Multiple simultaneous parallel reductions

I recently faced a problem where I need to reduce an array of values taking in consideration another array of IDs. Basically, for each different ID in the IDs’ array I need to reduce the other array.

My first idea, and the one I implemented taking in consideration the time I had, was to sequentially go through the IDs’ array and for each different ID perform a parallel reduction (from the example in the SDK), the only difference being that in the first step of the algorithm I filter the elements that conform to the current ID I’m reducing.

However, I was thinking if it could be possible to perform the multiple reductions at the same time…Since there is no way of running simultaneous kernels, the kernel itself must be prepared to perform these multiple reductions.

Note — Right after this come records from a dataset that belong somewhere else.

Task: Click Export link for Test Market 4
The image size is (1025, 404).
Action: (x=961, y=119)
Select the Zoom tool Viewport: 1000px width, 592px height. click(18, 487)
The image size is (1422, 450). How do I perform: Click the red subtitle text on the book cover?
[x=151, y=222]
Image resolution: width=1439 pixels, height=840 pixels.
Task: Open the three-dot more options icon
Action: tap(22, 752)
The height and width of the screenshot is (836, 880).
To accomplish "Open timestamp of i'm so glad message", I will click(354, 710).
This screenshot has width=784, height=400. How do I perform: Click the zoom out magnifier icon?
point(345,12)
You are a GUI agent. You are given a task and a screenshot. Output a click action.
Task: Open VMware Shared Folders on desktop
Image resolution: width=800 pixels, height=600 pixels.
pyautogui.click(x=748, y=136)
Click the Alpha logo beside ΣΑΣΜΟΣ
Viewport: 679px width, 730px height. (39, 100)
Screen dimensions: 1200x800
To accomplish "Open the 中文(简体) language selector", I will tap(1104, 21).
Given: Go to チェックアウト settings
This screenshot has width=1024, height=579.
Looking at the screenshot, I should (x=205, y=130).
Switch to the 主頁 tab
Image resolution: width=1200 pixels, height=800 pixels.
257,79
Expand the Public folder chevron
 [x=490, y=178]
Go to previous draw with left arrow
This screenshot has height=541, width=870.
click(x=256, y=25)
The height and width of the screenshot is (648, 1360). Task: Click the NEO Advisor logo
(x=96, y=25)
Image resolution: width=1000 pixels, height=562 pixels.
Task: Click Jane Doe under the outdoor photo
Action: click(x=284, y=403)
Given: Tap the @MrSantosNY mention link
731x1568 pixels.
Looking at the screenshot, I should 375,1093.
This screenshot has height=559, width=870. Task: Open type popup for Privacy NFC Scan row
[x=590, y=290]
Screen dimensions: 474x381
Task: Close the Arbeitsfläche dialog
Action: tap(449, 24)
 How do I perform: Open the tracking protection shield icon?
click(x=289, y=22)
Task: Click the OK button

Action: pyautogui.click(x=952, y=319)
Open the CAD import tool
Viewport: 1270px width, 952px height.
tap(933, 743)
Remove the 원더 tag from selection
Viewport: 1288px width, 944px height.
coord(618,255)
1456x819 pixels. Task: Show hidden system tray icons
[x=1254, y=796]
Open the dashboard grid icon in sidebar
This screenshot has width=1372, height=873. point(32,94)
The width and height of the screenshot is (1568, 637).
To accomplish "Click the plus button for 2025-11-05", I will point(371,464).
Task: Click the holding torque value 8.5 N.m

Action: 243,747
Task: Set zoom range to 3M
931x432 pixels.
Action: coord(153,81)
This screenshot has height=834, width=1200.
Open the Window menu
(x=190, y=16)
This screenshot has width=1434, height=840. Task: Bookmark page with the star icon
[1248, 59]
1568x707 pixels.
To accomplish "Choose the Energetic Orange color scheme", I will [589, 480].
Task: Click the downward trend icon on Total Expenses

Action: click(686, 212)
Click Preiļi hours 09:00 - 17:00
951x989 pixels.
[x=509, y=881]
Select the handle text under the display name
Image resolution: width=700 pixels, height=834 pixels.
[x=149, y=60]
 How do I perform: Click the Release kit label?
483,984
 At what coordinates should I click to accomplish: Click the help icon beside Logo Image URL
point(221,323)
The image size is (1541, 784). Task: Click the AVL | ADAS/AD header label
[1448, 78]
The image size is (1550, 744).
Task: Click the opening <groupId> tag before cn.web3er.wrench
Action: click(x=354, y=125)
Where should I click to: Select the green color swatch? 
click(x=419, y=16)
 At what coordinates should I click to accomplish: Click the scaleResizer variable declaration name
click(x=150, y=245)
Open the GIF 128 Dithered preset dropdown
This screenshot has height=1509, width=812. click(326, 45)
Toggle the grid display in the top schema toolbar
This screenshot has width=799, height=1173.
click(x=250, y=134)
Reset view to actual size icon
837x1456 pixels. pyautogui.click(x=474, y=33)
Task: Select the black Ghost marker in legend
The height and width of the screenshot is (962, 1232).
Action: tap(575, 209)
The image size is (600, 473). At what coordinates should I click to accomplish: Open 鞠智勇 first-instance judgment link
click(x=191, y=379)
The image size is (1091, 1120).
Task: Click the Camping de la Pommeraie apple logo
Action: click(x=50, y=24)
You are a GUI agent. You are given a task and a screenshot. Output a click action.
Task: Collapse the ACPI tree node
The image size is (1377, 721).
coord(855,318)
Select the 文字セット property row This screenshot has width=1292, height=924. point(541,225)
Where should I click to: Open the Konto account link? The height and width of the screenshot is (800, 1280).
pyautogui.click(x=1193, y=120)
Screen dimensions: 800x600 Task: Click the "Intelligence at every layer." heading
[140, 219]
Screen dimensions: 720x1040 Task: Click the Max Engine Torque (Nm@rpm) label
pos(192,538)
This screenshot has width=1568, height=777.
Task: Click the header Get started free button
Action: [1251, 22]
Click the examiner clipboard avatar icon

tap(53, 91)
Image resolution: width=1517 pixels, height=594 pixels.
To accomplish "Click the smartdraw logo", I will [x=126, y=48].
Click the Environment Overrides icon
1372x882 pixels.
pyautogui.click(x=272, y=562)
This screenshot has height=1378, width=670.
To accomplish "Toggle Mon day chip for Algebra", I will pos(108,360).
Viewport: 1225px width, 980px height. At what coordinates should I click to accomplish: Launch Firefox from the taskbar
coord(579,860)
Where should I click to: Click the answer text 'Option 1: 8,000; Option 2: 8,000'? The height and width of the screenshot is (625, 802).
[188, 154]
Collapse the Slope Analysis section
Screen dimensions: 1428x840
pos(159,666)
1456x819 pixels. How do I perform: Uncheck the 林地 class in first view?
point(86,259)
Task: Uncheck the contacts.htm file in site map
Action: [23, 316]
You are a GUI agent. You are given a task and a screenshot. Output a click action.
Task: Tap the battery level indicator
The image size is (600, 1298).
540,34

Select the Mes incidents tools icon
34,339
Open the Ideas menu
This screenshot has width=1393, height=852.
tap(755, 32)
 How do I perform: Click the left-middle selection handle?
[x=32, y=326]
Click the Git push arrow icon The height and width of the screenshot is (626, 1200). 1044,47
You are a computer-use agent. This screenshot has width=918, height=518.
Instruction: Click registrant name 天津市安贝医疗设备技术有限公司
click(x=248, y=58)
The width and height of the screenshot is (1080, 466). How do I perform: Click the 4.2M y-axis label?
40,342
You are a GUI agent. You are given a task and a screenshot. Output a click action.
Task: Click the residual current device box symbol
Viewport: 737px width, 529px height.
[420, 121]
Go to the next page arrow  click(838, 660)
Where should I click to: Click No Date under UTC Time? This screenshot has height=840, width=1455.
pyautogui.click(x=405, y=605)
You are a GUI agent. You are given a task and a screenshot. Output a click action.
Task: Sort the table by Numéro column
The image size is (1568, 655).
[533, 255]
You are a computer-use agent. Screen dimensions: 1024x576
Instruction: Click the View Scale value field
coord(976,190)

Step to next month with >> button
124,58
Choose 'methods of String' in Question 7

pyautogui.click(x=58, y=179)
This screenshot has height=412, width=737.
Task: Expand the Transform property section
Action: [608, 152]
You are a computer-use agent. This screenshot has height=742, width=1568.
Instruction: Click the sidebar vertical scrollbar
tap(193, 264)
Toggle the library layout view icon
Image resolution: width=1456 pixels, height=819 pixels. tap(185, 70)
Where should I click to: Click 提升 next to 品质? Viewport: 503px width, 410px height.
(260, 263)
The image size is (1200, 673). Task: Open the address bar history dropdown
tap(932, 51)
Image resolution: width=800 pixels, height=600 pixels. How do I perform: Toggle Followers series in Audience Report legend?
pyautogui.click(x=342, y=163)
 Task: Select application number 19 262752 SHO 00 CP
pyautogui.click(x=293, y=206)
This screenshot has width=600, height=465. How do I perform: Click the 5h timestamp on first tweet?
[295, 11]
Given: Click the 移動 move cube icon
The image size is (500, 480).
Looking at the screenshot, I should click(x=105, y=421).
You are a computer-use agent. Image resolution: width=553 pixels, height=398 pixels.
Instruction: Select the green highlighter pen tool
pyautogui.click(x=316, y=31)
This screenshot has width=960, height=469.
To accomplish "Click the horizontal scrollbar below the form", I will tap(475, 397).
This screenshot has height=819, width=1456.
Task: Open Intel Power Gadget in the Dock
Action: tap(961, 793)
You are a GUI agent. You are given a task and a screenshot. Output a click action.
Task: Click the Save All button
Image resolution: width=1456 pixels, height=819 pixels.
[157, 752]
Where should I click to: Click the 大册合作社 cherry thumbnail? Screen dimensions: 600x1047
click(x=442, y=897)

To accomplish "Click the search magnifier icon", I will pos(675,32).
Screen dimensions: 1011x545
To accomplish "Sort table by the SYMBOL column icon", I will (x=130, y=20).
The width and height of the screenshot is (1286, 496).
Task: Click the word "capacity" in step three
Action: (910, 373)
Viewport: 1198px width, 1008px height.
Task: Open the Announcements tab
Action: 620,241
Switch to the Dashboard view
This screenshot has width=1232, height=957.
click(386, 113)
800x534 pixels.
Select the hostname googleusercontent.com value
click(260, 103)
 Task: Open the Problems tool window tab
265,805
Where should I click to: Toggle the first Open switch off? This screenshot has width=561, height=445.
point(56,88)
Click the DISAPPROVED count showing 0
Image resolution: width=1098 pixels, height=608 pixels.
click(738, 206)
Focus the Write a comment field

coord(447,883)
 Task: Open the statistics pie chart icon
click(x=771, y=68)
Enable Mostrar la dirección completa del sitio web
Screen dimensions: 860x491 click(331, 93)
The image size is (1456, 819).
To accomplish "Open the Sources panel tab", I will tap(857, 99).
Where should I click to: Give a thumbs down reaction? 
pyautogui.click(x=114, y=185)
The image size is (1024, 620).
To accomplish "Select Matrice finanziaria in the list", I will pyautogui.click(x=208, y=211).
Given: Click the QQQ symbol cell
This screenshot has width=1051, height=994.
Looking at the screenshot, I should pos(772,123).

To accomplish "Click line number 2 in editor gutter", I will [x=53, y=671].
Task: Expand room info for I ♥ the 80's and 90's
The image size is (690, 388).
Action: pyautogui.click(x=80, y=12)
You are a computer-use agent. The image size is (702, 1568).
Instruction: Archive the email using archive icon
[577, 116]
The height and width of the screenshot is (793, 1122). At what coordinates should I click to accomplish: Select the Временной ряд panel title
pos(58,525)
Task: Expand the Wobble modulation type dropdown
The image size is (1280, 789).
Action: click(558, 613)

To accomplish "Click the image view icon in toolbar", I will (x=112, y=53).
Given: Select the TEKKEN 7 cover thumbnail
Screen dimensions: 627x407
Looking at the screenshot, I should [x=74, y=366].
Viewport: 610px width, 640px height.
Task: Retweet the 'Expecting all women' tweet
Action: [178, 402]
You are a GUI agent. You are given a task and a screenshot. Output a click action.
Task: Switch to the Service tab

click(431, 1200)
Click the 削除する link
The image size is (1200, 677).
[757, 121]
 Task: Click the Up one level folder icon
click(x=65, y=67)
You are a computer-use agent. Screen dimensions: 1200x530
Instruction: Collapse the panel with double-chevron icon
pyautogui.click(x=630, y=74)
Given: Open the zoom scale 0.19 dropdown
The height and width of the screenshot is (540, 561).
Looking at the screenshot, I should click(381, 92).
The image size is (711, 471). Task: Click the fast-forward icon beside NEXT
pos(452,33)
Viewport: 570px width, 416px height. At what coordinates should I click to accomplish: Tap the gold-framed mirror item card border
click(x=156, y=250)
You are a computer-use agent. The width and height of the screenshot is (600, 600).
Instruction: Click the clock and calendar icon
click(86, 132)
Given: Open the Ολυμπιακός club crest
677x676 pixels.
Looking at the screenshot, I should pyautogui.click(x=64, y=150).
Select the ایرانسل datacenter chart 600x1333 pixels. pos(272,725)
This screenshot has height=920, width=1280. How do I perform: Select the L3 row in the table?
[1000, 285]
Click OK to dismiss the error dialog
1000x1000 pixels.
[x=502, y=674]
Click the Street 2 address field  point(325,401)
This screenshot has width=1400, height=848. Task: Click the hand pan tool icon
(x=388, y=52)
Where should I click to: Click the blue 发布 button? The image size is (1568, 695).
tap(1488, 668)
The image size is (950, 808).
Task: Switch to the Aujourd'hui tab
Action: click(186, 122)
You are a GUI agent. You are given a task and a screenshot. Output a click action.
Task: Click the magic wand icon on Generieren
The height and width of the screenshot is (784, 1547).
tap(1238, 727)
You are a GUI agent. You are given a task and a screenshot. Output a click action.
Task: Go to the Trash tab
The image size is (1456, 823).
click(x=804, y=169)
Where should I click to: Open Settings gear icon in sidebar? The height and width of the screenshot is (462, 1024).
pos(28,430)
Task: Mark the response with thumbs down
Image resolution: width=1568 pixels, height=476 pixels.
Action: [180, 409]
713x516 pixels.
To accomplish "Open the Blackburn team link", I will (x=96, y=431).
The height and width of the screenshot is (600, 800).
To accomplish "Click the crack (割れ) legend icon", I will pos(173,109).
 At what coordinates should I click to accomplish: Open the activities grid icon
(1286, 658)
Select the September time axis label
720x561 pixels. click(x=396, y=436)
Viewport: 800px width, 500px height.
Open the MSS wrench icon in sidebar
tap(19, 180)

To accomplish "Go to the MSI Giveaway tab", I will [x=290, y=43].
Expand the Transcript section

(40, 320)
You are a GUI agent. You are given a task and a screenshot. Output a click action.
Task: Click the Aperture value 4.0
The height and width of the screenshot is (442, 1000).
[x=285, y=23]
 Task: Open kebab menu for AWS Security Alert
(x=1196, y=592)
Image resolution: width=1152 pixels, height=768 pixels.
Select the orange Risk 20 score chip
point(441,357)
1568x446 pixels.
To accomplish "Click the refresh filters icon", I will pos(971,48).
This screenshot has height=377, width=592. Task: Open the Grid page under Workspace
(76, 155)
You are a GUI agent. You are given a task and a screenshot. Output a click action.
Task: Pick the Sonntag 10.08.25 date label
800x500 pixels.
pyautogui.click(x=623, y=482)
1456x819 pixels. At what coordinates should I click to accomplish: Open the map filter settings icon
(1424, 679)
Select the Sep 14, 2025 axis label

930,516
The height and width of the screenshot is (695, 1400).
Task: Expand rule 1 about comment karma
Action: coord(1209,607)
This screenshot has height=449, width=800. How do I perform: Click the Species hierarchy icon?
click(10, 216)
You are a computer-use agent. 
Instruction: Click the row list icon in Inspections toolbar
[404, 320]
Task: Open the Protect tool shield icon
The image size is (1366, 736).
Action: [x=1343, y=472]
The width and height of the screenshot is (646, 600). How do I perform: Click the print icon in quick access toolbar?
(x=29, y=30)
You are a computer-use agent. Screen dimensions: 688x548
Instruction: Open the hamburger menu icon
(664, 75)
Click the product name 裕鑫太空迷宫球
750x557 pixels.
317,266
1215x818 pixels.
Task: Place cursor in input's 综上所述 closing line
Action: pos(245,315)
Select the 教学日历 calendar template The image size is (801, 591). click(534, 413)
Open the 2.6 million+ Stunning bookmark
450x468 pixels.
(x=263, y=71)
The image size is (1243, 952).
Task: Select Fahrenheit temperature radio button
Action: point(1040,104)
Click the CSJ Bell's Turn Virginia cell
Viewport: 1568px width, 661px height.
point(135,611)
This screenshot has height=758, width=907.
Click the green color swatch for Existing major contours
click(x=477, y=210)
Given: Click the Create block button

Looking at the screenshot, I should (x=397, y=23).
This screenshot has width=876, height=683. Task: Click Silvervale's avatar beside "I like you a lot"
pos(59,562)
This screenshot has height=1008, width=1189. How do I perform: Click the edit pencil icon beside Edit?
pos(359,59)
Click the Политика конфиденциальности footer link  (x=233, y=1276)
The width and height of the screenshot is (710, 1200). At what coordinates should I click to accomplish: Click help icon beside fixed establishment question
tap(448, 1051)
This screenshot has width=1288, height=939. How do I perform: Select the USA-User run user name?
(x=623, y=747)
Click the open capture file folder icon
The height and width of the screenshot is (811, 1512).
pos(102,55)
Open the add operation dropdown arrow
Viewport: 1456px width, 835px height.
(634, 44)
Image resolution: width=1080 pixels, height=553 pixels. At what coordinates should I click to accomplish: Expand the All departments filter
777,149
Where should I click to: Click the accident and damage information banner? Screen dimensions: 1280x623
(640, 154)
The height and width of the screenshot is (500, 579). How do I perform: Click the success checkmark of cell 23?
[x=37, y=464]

I haven’t reach a solution so far…But do you think something like this could be possible? Or at least easy the process of checking different IDs on the CPU?

This is called a “keyed” or “segmented” reduction. In Thrust, it’s a one-liner: reduce_by_key.

You can refer to this example which uses the function to implement a simple run-length encoding scheme.

That’s very interesting! Thanks for pointing it out. I actually can’t use thrust, as I’m using OpenCL. Just posted in the CUDA section as it’s more popular and this was a GPGPU question anyway :rolleyes:

Thanks a lot again, I’ll look into it.